Record excerpts ▸
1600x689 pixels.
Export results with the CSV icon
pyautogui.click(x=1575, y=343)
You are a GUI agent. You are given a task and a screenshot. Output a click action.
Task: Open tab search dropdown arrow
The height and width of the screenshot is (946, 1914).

==

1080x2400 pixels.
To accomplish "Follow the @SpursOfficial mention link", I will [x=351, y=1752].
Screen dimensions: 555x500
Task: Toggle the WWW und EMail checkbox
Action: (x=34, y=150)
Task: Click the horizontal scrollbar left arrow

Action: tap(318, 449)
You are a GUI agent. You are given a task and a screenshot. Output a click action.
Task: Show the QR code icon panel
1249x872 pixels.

--

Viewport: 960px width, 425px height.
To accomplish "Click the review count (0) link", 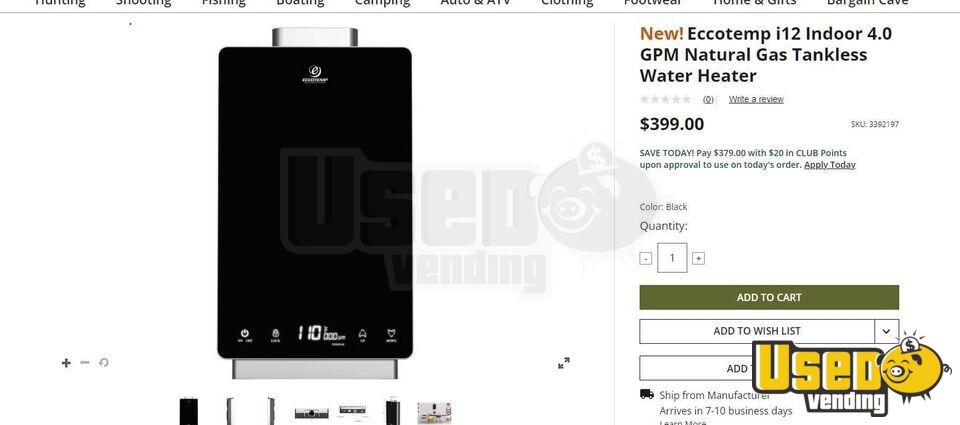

Task objective ▸
Copy each line of the records containing the string "height".

Expected answer ▸
The height and width of the screenshot is (946, 1914).
Viewport: 960px width, 425px height.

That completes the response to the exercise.